Loading...
Logo TinLit
Read Story - Hug Me Once
MENU
About Us  

Jakarta, 2008

 

Ingatan Marsha tentang kejadian ketika ia babak belur masih terasa segar, seolah itu baru saja terjadi kemarin. Air muka Dennis yang tampak tidak terima melihat dirinya berakhir mengenaskan seperti itu masih membuatnya terenyuh. Terlebih ketika ia tahu gadis berbando ungu yang dulu menyerangnya adalah pacar Dennis.

Keesokan harinya di sekolah Dennis saat itu, Dennis langsung mencegat si bando ungu di kelasnya. Ya, Dennis marah besar, Made dan Niko sampai takut mendekatinya. Bahkan si gadis itu meminta maaf dan betul-betul memohon ampunan dari Dennis, tapi kakaknya sama sekali tidak mempedulikan gadis itu. Gadis itu menangis, tapi Dennis seperti sudah merasa jijik pada gadis itu sejak Marsha diserang. Dan hubungan mereka berakhir.

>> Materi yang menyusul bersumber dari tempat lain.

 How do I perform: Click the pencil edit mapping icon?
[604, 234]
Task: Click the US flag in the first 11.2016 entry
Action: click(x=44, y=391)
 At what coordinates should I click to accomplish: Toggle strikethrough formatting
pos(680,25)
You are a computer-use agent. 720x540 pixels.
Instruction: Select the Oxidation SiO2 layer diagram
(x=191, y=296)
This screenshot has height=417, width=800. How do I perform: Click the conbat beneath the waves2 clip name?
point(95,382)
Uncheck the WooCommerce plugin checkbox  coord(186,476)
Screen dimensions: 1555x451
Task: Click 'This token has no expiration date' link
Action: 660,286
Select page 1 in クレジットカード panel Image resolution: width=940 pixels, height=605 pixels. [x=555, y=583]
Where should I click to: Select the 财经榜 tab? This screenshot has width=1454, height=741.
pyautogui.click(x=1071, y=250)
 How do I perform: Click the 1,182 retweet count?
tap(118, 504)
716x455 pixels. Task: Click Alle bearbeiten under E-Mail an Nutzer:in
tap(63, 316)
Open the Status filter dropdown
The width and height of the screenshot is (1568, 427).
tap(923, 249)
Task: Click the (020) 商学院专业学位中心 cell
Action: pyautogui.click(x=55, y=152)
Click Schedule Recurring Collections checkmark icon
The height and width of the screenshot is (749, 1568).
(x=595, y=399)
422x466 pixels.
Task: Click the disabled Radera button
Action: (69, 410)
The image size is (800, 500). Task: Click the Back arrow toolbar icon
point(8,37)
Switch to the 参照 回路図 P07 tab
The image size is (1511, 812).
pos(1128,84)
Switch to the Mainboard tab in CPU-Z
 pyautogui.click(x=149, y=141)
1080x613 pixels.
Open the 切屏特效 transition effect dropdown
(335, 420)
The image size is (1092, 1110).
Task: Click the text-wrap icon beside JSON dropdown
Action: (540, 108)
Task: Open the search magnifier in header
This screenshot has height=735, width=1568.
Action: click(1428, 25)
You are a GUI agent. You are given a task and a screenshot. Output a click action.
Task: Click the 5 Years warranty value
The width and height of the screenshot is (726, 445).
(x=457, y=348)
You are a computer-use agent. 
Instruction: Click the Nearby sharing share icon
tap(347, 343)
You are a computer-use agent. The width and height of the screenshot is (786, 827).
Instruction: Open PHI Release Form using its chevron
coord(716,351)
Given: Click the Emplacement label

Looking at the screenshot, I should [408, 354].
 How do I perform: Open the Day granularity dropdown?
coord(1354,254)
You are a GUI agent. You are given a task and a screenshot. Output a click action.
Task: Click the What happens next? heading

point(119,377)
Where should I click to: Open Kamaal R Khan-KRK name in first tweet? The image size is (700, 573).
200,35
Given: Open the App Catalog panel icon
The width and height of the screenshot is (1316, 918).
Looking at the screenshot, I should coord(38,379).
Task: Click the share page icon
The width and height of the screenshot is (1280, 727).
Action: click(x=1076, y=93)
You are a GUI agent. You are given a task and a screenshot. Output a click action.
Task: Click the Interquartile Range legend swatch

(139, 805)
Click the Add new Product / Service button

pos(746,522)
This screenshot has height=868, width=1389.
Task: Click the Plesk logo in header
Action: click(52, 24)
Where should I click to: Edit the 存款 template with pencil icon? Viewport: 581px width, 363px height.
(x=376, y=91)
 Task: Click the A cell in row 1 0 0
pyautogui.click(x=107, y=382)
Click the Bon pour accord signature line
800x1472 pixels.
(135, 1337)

“Bang..” panggil Marsha di akhir pekan setelah kejadian itu. Dennis sedang bermain game sambil berbaring di kasur kamarnya. Dennis hanya meliriknya dari atas PSP, lalu bermain lagi. Marsha duduk di tepi kasur.

“Itu Kak Sophie di luar, nyariin Abang.” Marsha menepuk kaki abangnya.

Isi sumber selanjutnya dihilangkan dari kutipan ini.